Os motoristas levaram menos multas em Jaraguá do Sul em 2018. No período, foram aplicadas 70.441 multas no município, contra 77.542 em 2017. Com isso, a arrecadação diminuiu de R$ 13.192.411,46 para R$ 11.995.372,83 em um ano. Em ambos os casos, uma queda de 9%.

De acordo com o diretor de Trânsito da Prefeitura de Jaraguá do Sul, Irio Riegel, um dos fatores para a redução foi a retirada das lombadas eletrônicas com velocidade máxima de 40 km/h.
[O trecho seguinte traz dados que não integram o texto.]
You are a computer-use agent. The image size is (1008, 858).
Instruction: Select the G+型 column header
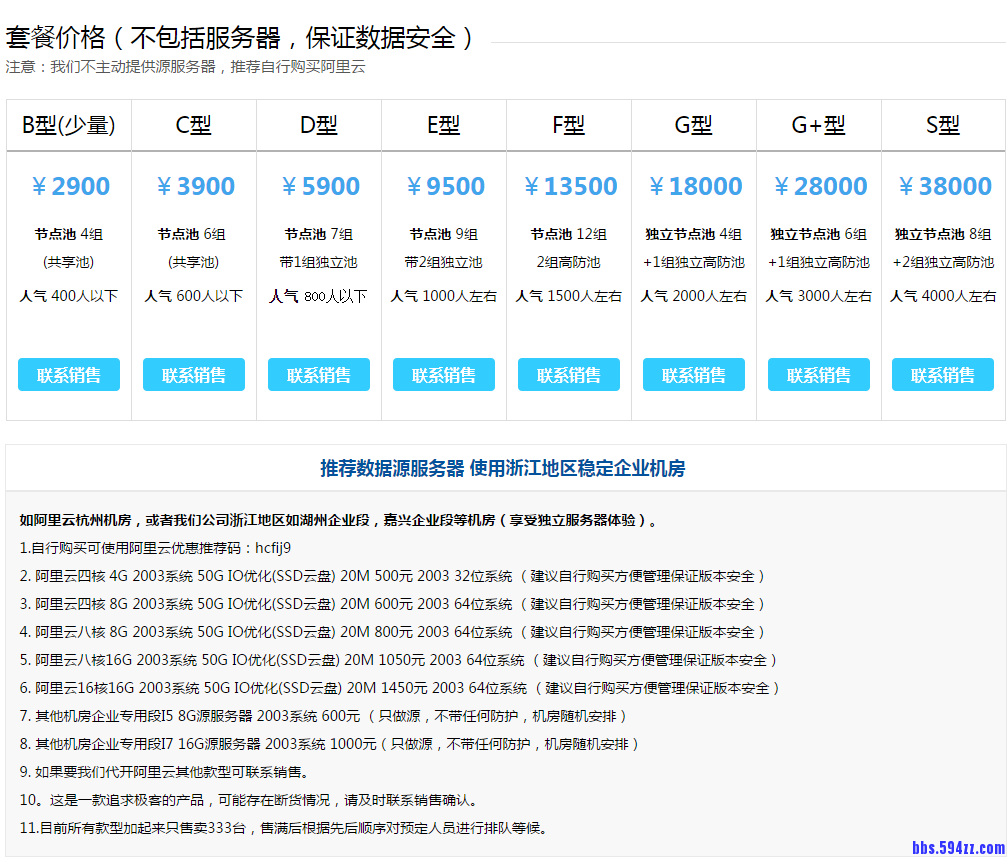pyautogui.click(x=818, y=124)
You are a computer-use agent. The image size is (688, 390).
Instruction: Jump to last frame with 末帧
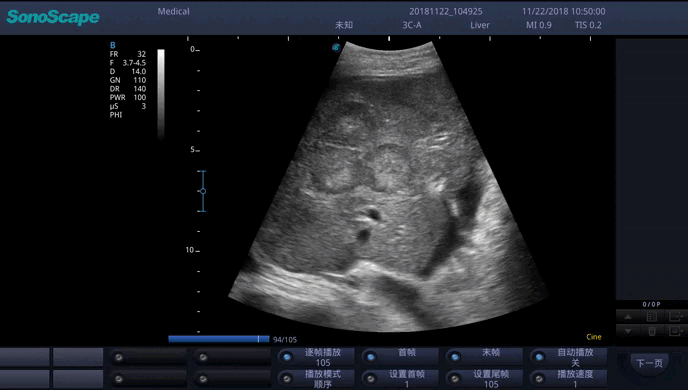pos(484,357)
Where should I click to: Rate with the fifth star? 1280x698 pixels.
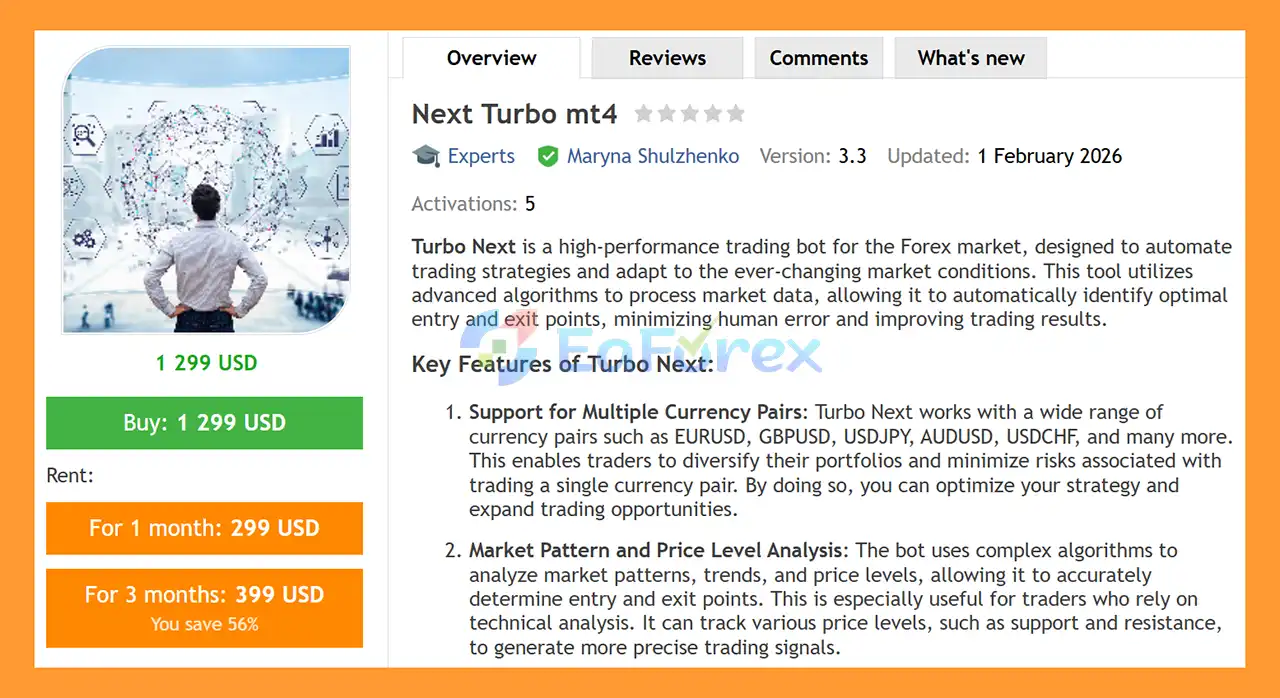tap(736, 114)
No ano passado, todos os equipamentos foram substituídos por faixa elevadas.

Riegel afirma que as faixas elevadas são mais efetivas que as lombadas eletrônicas, porque forçam realmente o motorista a trafegar em baixa velocidade em locais com essa necessidade, como as áreas escolares.

“A maior parte das lombadas eletrônicas instaladas na cidade têm o limite de 60 km/h. Quando o motorista se depara com uma lombada com limite de 40 km/h, ele acaba se confundindo e passando por ela como se o limite fosse de 60 km/h”, comenta Riegel

Entre as infrações de trânsito mais cometidas em Jaraguá do Sul em 2018, duas se destacam. A campeã é a de excesso de velocidade. Foram aplicadas 19.589 multas por este motivo na cidade, ou seja, 25% do total.
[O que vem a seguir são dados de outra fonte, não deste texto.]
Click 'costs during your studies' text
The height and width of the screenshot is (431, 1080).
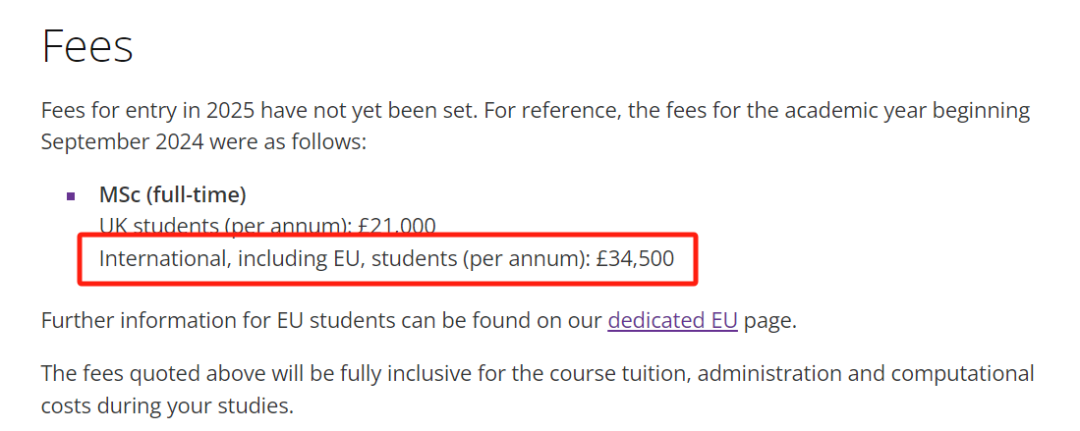(167, 406)
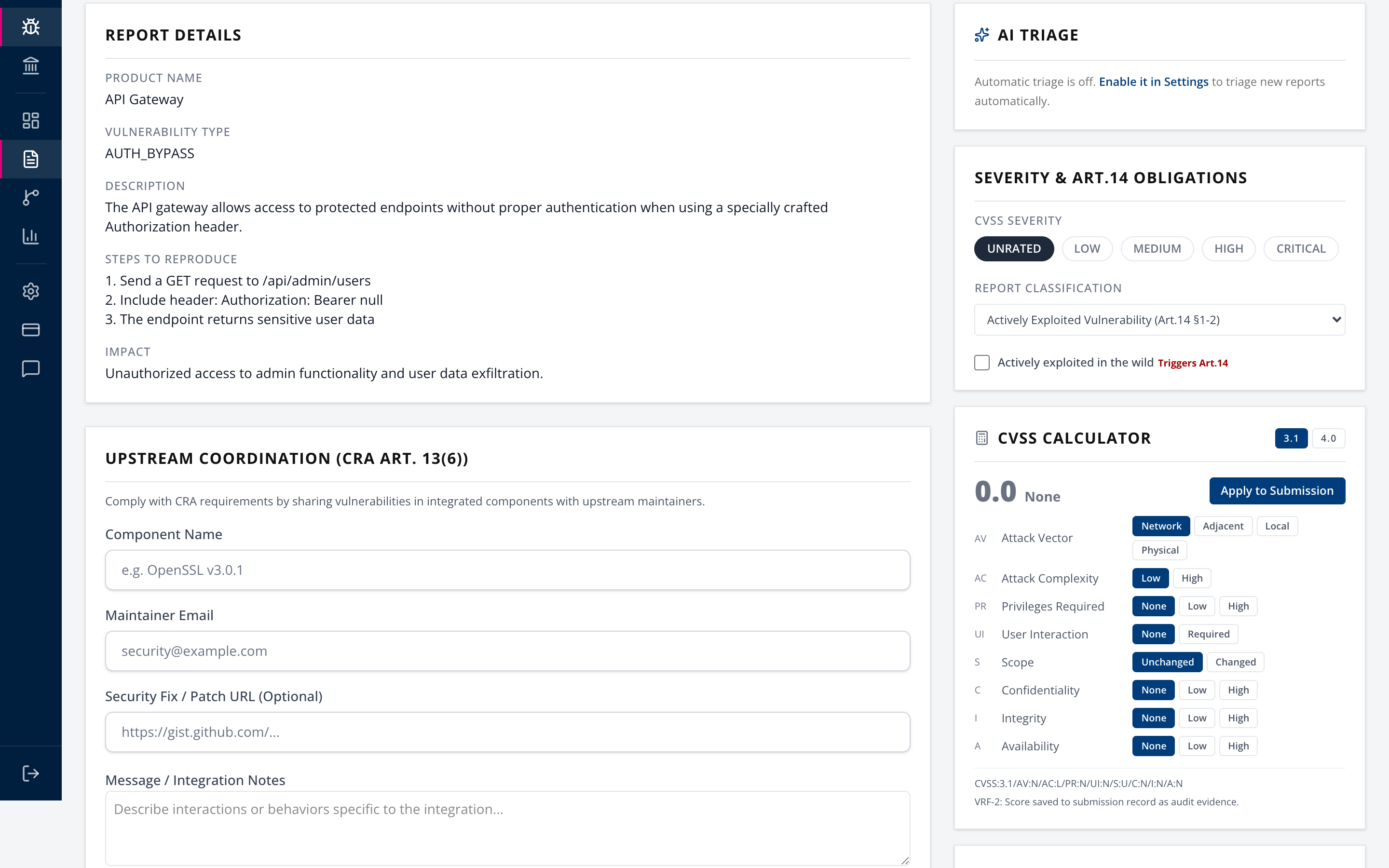Set CVSS severity to CRITICAL
Screen dimensions: 1389x868
click(x=1301, y=248)
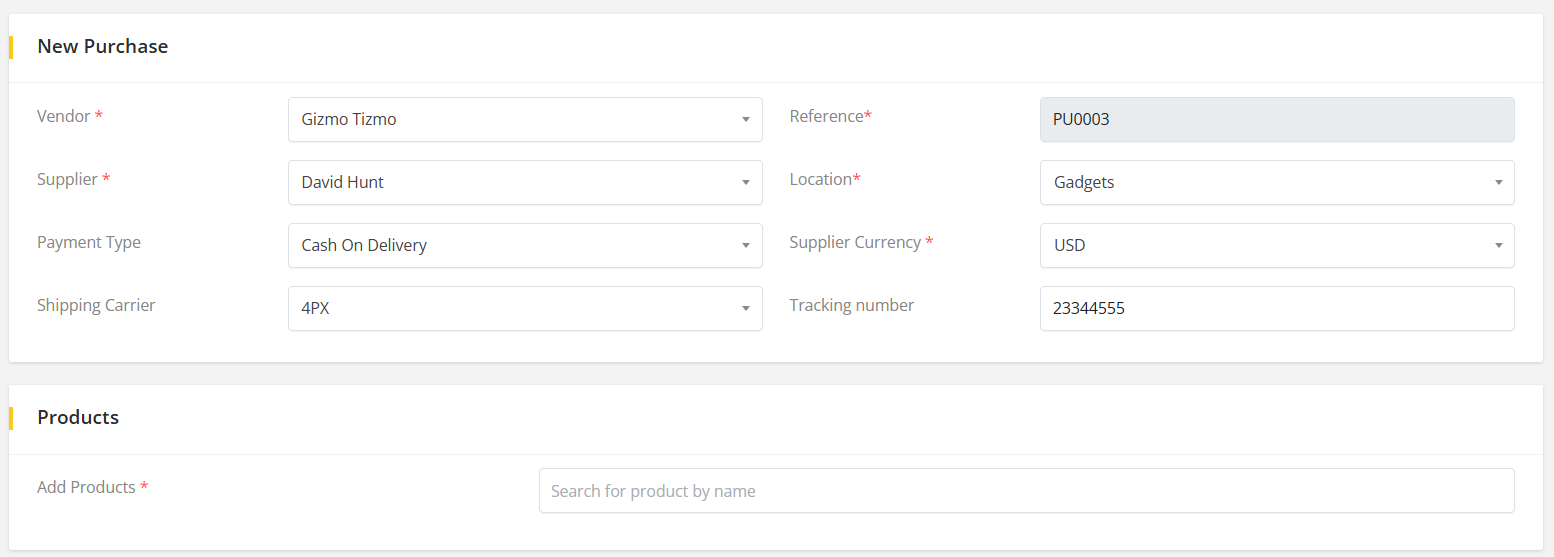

Excesso de velocidade ocupa primeiro lugar no ranking de infrações | Foto: Eduardo Montecino/OCP News

A segunda do ranking é a de avanço de sinal vermelho. No ano passado, os motoristas foram flagrados 19.077 vezes pelos radares espalhados nos semáforos da cidade, um percentual de 24% do total de multas.
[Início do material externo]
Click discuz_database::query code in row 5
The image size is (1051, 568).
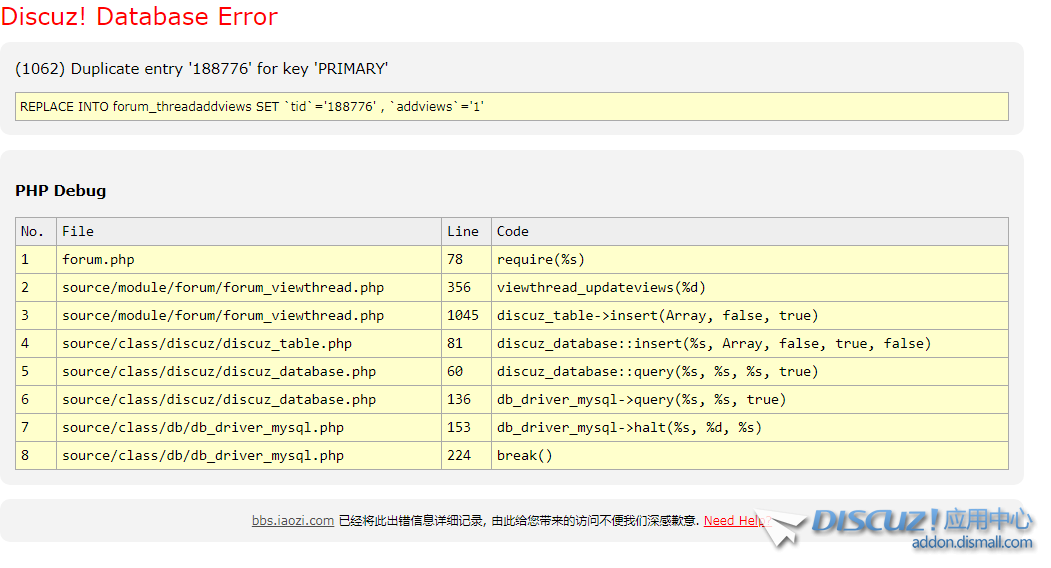click(657, 371)
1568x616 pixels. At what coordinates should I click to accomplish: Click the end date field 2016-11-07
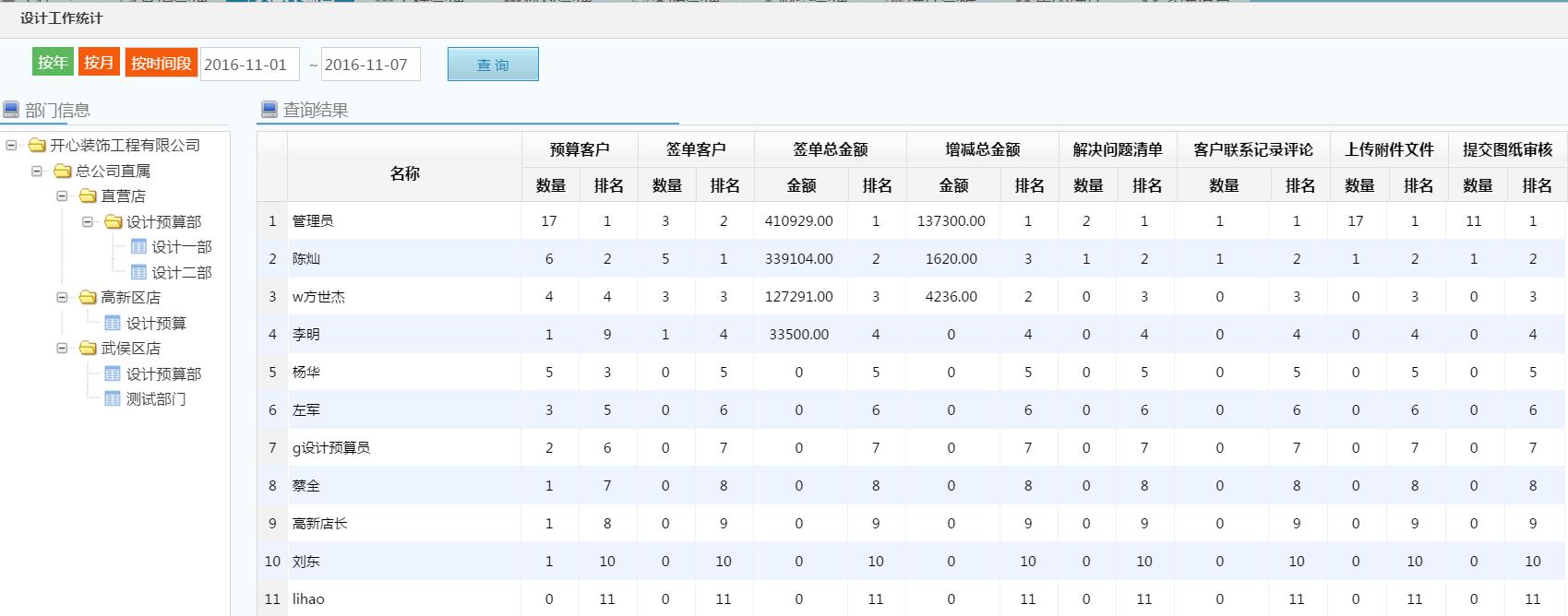[x=370, y=65]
As duas infrações são as que mais preocupam a Diretoria de Trânsito de Jaraguá do Sul. O excesso de velocidade e o avanço de sinal vermelho, que somam 49% do total de infrações cometidas na cidade, são duas das que podem resultar e potencializar acidentes.

“Essas infrações são as que causariam os acidentes mais graves. Por exemplo, em um avanço de sinal, o motorista pode atropelar uma pessoa ou mesmo bater em um outro veículo que está trafegando à sua frente. Se estiver acima da velocidade, as consequências do acidente podem ser mais graves”, destaca.

Educação no trânsito

O chefe do Setor de Trânsito do 14º Batalhão de Polícia Militar, capitão Antônio Benda da Rocha, destaca que as várias ações desenvolvidas em Jaraguá do Sul no sentido da educação para o trânsito ajudaram a diminuir os índices.

“Ações como Marcha do Silêncio e do Comitê de Trânsito, que trouxe a mensagem de um trânsito mais seguro, e toda pessoa que trouxe uma mensagem positiva com certeza contribuíram para a diminuição desses números”, ressalta.

 

Benda afirma que duas análises são possíveis com a queda das taxas: a de que houve uma redução na fiscalização e a de que diminuiu a conduta irregular dos motoristas.

“Garantimos que a fiscalização não diminuiu e se manteve praticamente no mesmo patamar que a do ano passado. Exceto o radar móvel, que está inerte, todas as outras formas de fiscalização estão ativas e bastante contundentes. Os policiais nas ruas, os fotossensores, o estacionamento rotativo”, observa.

De acordo com o oficial da PM, o motorista foi um grande promotor da queda nos números de multas na cidade.

Para ele, os condutores estão mais atentos, pois há diversas consequências em ser multado, tanto no valor das multas, que aumentou em 2017, quanto nas punições administrativas, como a perda da carteira de motorista.

“São números que vêm decrescendo nos últimos anos. Está longe do ideal, mas já é uma conquista”, finaliza.

Para onde vai o dinheiro?

O dinheiro das multas vai para o Convênio de Trânsito. Após o pagamento das despesas com a emissão das multas, o saldo fica com a Prefeitura e com as polícias Civil e Militar. Quando aplicadas por lombadas eletrônicas e semáforos, 80% do valor fica com a Prefeitura, 10% para a PM e 10% para a Polícia Civil. No caso das efetuadas pela Polícia Militar, o município fica com 40%, a PM com 30% e a Polícia Civil com 30%.